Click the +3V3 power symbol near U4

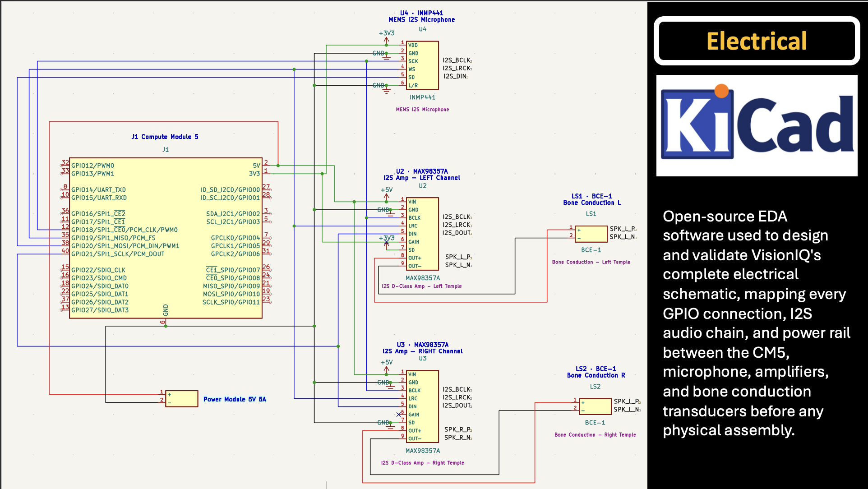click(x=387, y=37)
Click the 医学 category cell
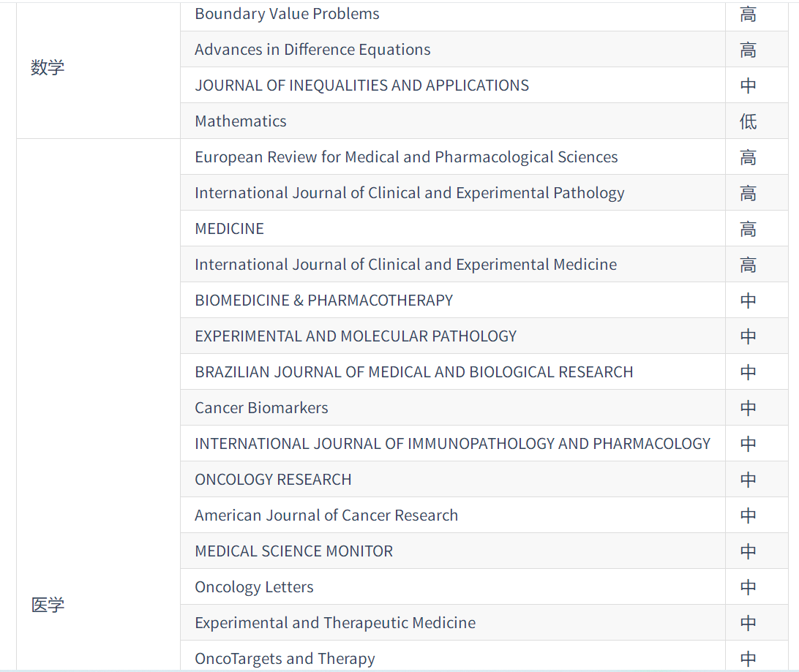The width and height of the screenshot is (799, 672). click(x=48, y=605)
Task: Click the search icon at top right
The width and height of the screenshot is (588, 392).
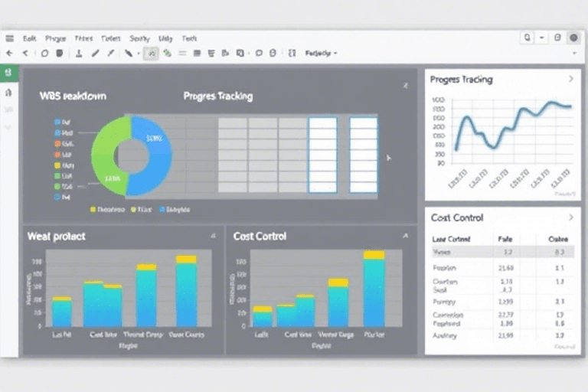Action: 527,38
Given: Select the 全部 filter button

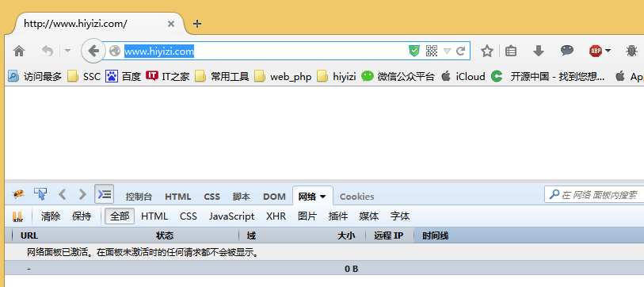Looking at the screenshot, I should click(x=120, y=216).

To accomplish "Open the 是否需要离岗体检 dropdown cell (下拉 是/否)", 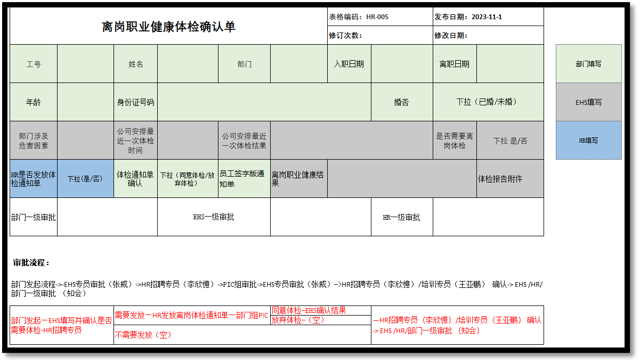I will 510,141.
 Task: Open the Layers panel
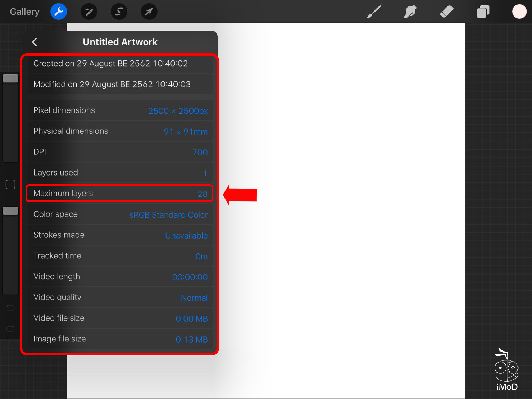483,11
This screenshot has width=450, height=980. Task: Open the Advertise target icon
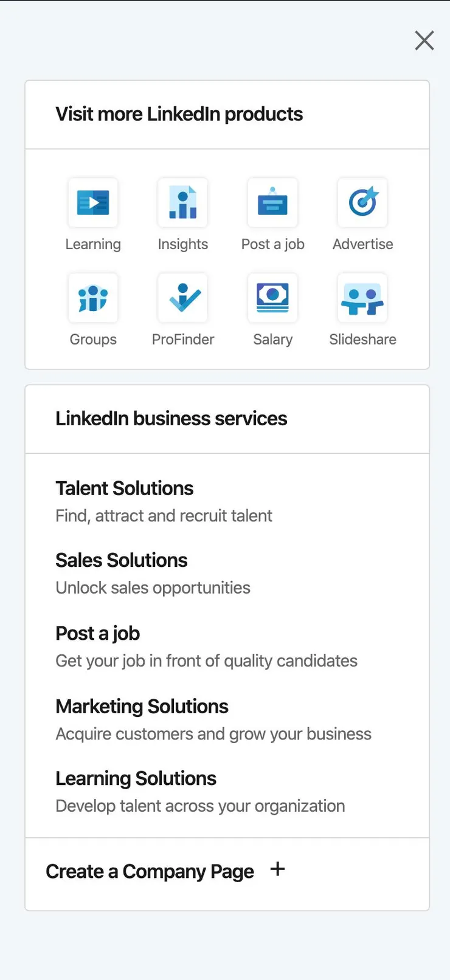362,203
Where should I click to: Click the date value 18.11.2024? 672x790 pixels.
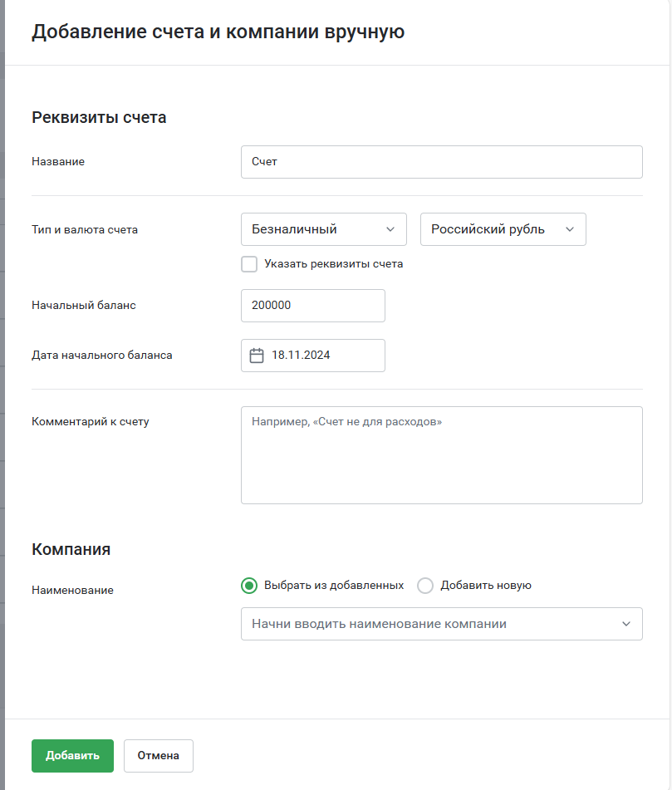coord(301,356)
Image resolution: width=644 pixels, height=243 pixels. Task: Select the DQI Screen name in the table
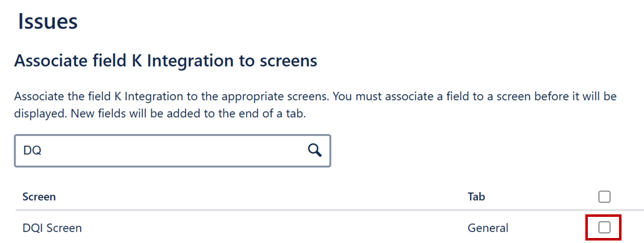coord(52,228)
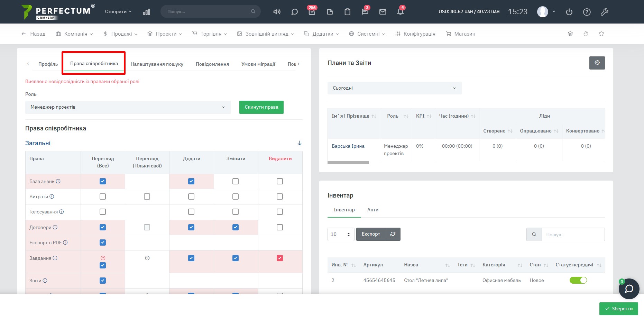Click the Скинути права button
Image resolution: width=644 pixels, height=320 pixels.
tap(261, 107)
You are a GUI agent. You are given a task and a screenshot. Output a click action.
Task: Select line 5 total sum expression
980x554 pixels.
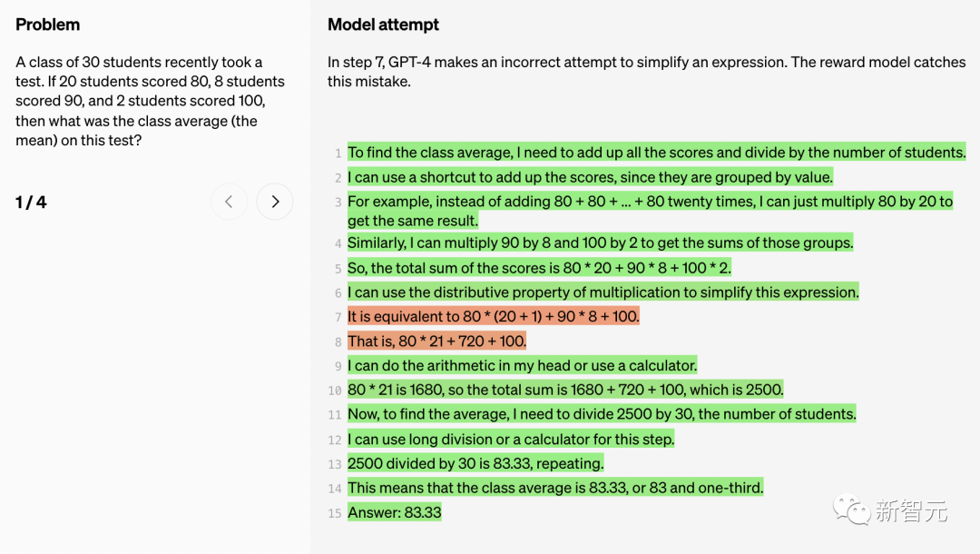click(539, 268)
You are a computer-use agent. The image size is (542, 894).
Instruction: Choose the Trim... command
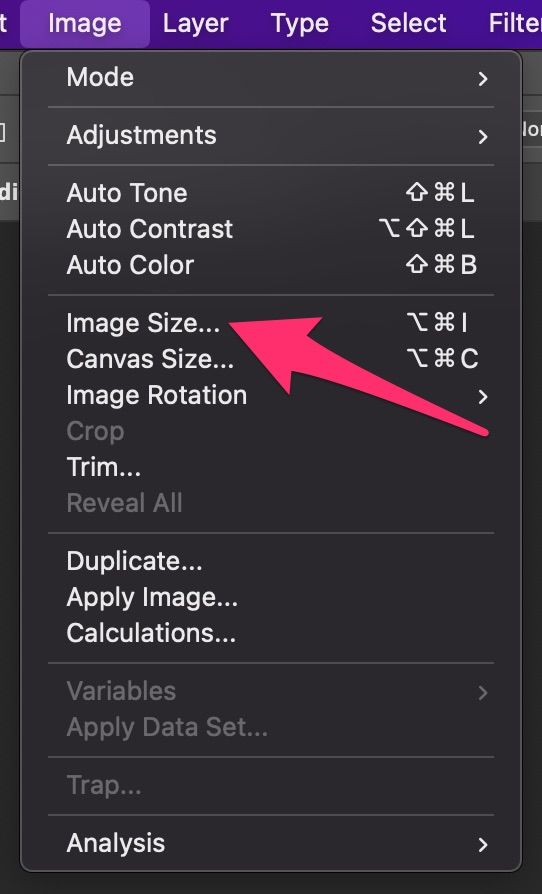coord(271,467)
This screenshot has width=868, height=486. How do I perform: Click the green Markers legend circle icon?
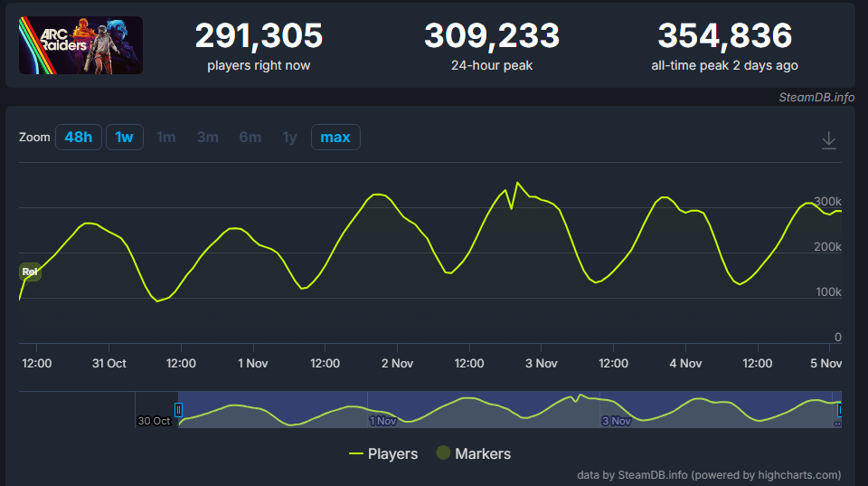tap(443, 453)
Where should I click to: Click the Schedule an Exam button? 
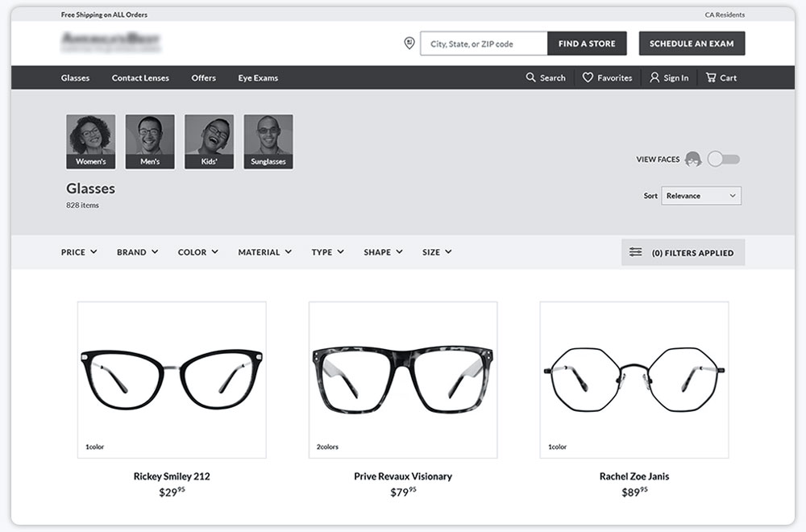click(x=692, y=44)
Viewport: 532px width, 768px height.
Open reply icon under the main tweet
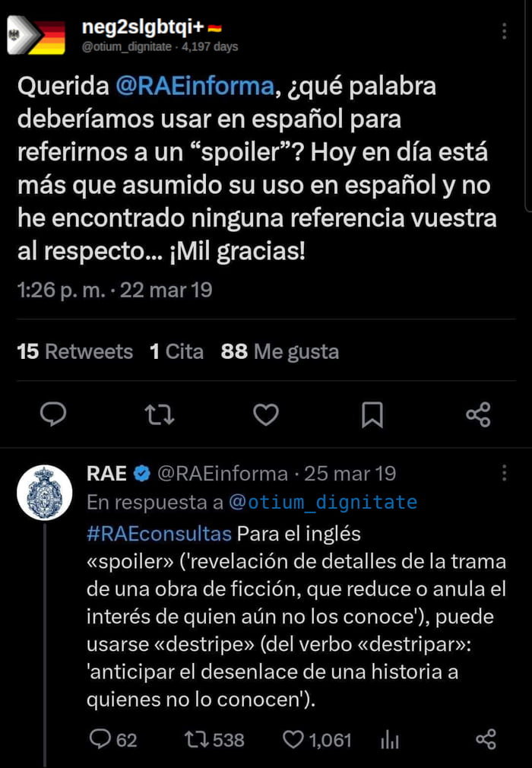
--*--
• [Task instructions]
Extract, word for word, each line from the one that contains "980x554 pixels." through the final line of the data above. Leave the pictures out.

• [Answer to this task]
980x554 pixels.
click(539, 268)
You are a computer-use agent. The image size is (542, 894).
Instruction: Choose the Trim... command
coord(271,467)
This screenshot has width=868, height=486. How do I perform: Click the green Markers legend circle icon?
tap(443, 453)
Where should I click to: Click the Schedule an Exam button? 
click(x=692, y=44)
Viewport: 532px width, 768px height.
Open reply icon under the main tweet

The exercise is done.